Challenge: Create a simulation where lines cross twice. In other words, you should create a scenario where one of two islands of interest started with a higher allelic frequency, then for some number of generations had a lower allelic frequency, before later still higher allelic frequency once again. What started conditions makes this possible?
Using the Island Model equation, \(q_1 = (1-m) \cdot q_0 + m \cdot q_m\), derive an equation for the difference between the allelic frequency on the island in generation t and the allelic frequency of migrants, that is \(q_t - q_m\), in terms of \(m\), \(t\), \(q_0\) and \(q_m\). You can assume that \(q_m\) is constant across generations. (Hint: First write an equation for \(q_2\) in terms of \(m\), \(q_1\) and \(q_m\) and then use your equation for \(q_1\) to substitue for \(q_1\).)

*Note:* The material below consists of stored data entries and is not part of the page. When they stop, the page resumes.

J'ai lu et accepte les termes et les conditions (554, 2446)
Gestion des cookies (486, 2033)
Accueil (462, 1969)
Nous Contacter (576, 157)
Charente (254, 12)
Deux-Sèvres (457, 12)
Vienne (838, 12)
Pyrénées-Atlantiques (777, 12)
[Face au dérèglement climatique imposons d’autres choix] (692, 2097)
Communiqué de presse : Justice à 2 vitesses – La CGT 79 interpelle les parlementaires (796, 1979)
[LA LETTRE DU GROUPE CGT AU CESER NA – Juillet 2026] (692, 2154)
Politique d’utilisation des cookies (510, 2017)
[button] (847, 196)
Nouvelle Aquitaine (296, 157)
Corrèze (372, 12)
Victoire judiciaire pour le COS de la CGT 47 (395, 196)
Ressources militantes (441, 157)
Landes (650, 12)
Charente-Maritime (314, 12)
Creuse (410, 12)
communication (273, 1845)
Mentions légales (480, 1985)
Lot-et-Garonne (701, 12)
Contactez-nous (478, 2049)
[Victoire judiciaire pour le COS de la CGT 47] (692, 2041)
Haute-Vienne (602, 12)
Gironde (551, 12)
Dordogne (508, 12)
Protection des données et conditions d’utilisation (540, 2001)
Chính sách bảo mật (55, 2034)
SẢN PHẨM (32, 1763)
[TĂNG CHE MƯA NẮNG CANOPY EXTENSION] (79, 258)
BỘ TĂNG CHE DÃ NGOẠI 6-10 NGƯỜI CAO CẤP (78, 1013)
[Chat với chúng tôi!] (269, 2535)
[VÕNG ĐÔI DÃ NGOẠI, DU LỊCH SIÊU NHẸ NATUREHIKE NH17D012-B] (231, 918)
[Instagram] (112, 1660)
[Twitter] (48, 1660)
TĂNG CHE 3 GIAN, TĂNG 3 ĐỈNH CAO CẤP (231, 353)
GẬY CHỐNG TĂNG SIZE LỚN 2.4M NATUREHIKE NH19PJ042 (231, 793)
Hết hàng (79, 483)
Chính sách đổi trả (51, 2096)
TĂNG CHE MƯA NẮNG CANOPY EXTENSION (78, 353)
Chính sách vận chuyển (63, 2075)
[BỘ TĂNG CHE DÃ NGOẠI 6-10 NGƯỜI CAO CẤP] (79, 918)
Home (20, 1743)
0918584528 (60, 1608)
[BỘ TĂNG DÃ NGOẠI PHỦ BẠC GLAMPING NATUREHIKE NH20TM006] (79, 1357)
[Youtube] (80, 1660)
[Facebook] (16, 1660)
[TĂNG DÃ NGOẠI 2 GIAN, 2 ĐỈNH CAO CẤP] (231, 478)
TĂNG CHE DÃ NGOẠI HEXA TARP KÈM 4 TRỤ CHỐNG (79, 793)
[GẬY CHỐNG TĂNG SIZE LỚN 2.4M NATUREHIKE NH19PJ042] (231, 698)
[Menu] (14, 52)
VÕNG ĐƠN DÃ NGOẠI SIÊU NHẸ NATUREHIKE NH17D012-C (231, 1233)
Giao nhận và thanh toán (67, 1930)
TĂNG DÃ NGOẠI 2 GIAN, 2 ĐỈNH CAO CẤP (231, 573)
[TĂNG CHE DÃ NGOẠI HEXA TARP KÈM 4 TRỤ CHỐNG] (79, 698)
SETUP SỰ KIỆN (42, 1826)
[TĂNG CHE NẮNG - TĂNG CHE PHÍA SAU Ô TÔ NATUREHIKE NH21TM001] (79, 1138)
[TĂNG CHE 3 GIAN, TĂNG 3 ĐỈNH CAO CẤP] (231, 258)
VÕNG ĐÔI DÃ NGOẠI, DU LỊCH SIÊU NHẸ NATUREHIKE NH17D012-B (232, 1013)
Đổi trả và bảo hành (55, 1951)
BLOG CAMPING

An island population of butterflies has an allelic frequency of 0.75 and the allelic frequency of the surrounding mainland population is 0.25 for the same allele. How many generation will it take for the island population to reach a frequency of 0.50 if the migration rate is 0.05?
Four neighboring populations of equal size have allelic frequencies of 0.2, 0.5, 0.8 and 0.9 and migrate according to the island model with m=0.05. What are the expected allelic frequencies after 5 geneations?